Says Thiel derisively, "We wanted flying cars, instead we got 140 characters." Is this really a bad thing? Maybe we didn't get flying cars because we realized that flying cars are stupid. People can't control cars on the ground as it is. Does anybody think it's a good idea to put them in the sky? Sure, Twitter is pretty stupid, but I'll take that over a Buick falling on my head any day. Plus, it turns out that we already had something as amazing as a flying car, and it's called a "bicycle," which is why more and more people are riding them now even though they've been around since the days of child labor.
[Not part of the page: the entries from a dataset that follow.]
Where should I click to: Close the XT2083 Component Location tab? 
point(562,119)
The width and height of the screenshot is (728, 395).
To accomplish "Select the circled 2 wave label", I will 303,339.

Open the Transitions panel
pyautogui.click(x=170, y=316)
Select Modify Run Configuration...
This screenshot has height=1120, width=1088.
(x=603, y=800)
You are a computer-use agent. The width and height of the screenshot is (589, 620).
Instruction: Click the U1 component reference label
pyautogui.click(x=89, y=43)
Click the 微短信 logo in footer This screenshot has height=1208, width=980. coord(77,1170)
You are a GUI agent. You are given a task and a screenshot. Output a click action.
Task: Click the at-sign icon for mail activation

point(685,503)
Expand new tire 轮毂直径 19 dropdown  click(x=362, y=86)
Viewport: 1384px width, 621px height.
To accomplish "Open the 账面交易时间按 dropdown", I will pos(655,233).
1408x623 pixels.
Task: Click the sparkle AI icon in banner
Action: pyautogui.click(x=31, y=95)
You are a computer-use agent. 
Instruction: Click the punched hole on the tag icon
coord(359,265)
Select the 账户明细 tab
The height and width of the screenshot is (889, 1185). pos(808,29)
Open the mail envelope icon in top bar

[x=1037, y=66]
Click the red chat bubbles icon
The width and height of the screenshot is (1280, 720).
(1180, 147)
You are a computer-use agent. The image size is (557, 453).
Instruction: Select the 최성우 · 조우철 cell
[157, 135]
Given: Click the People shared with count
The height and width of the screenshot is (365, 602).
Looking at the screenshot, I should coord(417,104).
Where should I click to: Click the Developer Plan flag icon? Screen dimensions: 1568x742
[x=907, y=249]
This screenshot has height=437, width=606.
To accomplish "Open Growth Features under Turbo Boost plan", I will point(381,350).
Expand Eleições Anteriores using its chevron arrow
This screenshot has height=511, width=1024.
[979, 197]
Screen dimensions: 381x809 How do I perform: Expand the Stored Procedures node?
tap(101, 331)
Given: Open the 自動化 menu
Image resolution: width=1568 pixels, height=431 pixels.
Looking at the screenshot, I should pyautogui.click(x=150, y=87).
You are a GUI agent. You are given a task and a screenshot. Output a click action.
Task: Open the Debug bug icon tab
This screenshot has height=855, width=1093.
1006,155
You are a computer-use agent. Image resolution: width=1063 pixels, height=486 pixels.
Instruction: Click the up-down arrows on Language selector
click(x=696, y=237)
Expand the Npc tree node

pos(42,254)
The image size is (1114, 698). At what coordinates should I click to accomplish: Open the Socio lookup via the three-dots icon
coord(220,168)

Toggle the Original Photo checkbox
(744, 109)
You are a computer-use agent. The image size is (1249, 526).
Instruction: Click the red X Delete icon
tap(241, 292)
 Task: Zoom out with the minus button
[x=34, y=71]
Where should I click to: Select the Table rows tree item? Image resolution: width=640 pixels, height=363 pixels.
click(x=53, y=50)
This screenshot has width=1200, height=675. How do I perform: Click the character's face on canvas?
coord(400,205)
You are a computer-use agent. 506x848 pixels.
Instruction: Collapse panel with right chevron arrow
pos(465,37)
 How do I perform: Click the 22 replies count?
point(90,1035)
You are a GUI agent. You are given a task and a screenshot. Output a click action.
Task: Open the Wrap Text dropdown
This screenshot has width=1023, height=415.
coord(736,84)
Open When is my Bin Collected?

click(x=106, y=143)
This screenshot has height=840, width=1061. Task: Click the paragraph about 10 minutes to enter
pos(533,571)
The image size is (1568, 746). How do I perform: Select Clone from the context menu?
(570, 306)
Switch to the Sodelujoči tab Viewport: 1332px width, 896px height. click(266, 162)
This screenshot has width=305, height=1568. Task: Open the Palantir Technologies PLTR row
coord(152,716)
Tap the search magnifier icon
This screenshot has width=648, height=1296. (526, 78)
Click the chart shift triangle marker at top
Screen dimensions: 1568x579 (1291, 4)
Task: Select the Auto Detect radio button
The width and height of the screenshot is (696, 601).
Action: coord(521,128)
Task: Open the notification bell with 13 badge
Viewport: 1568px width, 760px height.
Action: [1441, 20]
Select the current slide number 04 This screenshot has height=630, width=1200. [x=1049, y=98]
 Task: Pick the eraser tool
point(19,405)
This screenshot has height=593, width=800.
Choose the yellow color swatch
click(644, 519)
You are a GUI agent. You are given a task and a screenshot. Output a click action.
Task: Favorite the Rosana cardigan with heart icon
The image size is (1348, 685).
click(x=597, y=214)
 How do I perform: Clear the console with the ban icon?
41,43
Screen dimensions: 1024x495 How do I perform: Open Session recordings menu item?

Sometimes all that rooting around in the ass of history actually yields some useful finds.

As for my own curmudgeonly view, I do find myself amazed at the way in which we all completely and utterly surrender to marketing and branding in a way that must surely be unprecedented. However, when I stop and think I realize it's not really all that surprising, since marketing is now our folklore and how and where we spend our money satisfies our need for personal expression. This is why in the 1960s people moved to communes, but now they're forming utopian societies of douche:

I've mentioned Rabbit Island before, and whereas once the goal was to "turn on, tune in, and drop out," now experimental societies function as focus groups and labs for new cocktail recipes, which are then served in the bars of the "gentriverse," thus perpetuating the artisanal economy (as forwarded to me by a reader):

I only hope those "foraged cocktails" contain truffle umami and smell like semen.

We may not be the greatest generation, and we're definitely not the worst, but we're certainly the most self-interested.